ここでも群馬県草津町の湯もみちゃんの軽快な動きには驚きの声があがり、愛知県長久手町の「長久手歴史トラベラーズ」のなり切りPRステージなど、有楽町駅前サテライトステージが笑いと感動に包まれていました。
まさに、町村から日本を元気にしていく底力をアピール出来た最高の舞台だったと思います。
熊本県多良木町「上槻木の太鼓踊り」
サテライト会場の最後を飾った愛媛県松野町「松野鬼城太鼓」
繰り返しになりますが、町村の方々の温かい人柄に触れることが出来たことで、来場者からは、「楽しかった」との声が多く寄せられました。さらには出展された町村の方々が、積極的に会場を回り、他の町村に声かけをしている姿をあちこちで見かけました。各町村間での“お互い様”の助け合いが、新たな絆を生み、来場者を巻き込み、みんなの「楽しかった」に繋がった気がします。メディアの方からも、「町村の魅力に改めて気付かされた」「こんなにパワーがあったことに圧倒された」という感想をいただいています。
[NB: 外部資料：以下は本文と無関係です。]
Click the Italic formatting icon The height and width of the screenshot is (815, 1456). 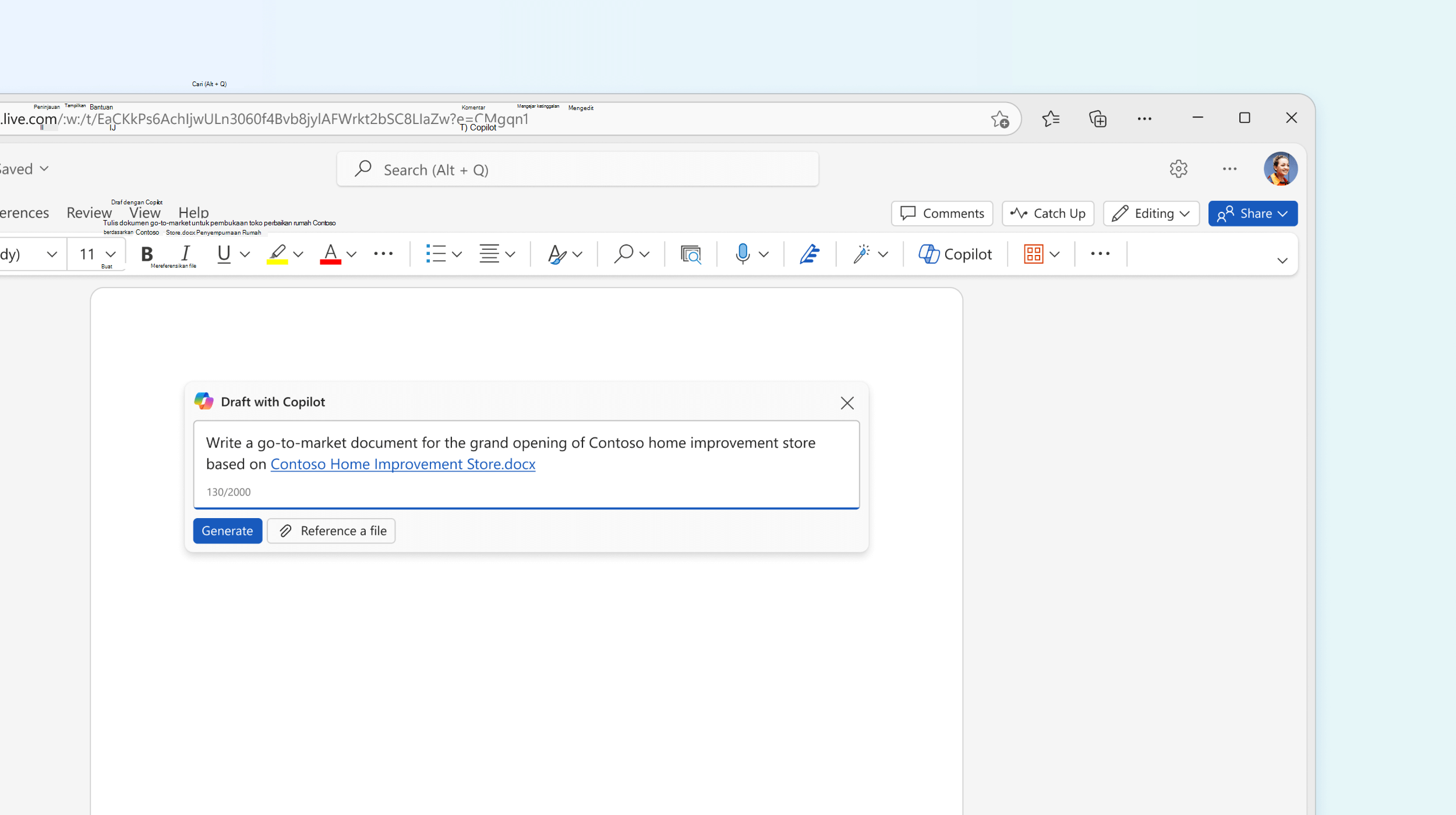pyautogui.click(x=185, y=253)
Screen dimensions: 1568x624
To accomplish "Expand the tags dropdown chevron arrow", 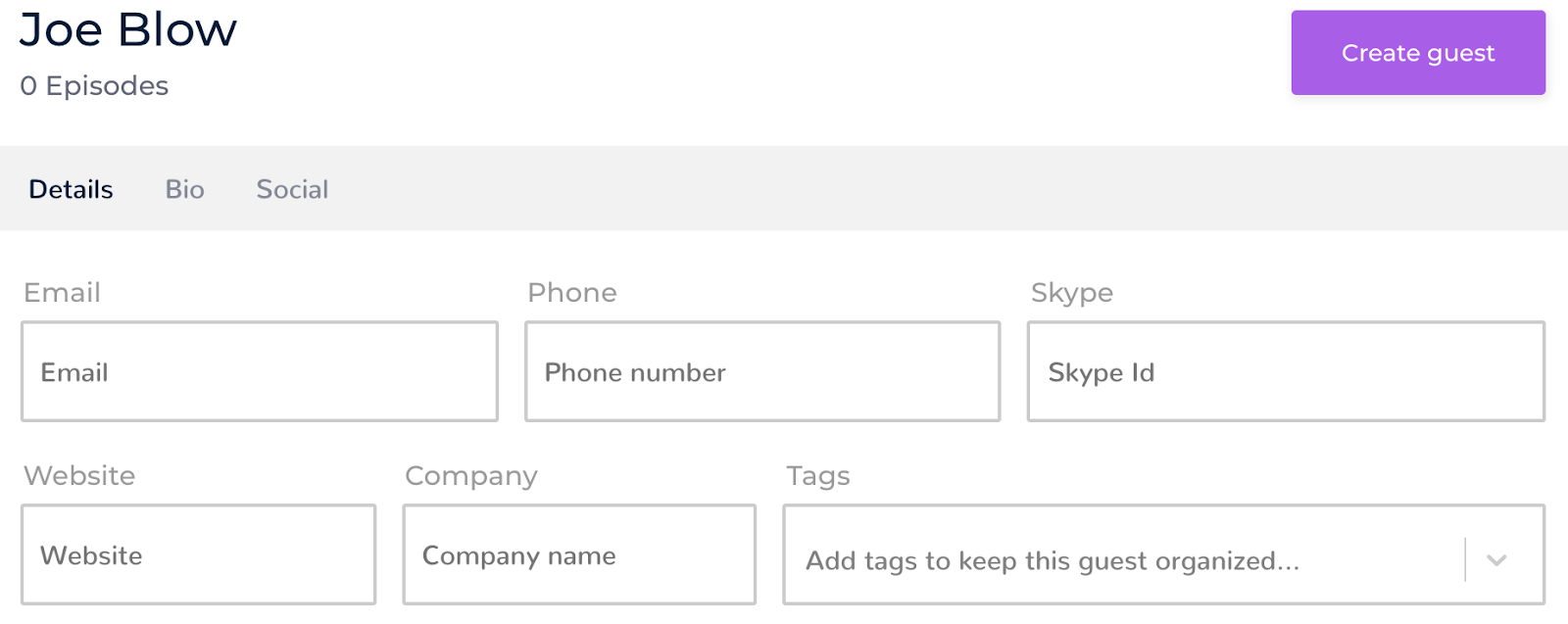I will click(1495, 560).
協力してくれたスタッフの方々にも、「今までした仕事の中で、一番楽しい仕事だった」との感想をもらい、メイン会場はまさに“町村横丁”さながらの賑わいで、“笑顔あふれる”イベントとなりました。
主催者としても、参加していただいた町村の方々の熱意とたくさんの思いやりに触れ、日本を元気にしていくには、町村の力が必要であることを改めて実感しました。
全国町村会が主催となる初めてのイベントで、予想以上の反響に驚くとともに、出展者の皆様のご尽力と各都道府県町村会の皆様のご協力に深く感謝申し上げます。
また、このイベントを通して、ネット社会でありながら、個々の町村の魅力を伝えるためには、まだ情報が不足しており、各町村に眠っている“宝物”の掘り起こしの必要性も見えてきたように思います。
今回は、他の物産展にはない程の試食・試飲の数や、価格設定の低さが、販売促進の力となり、町村関係者約1,500名、各都道府県町村会関係者約180名、臨時のアルバイトを含め主催者総勢約600名のスタッフの思いと協同の力が、結果を生みだしたのでしょう。
ただ、PRという点では一石を投じたとはいえ、課題もあり、結果検証が必要です。
是非、このイベントでの繋がりを活かし、学んだことにさらに磨きをかけ、バージョンアップしていけるよう次回開催に向け、皆様からの声をお寄せいただきたいと思います。
今回、商標登録した「町イチ!村イチ!のロゴマーク」も皆様とともに、大切に育てていけることを願って、このレポートを終わりにします。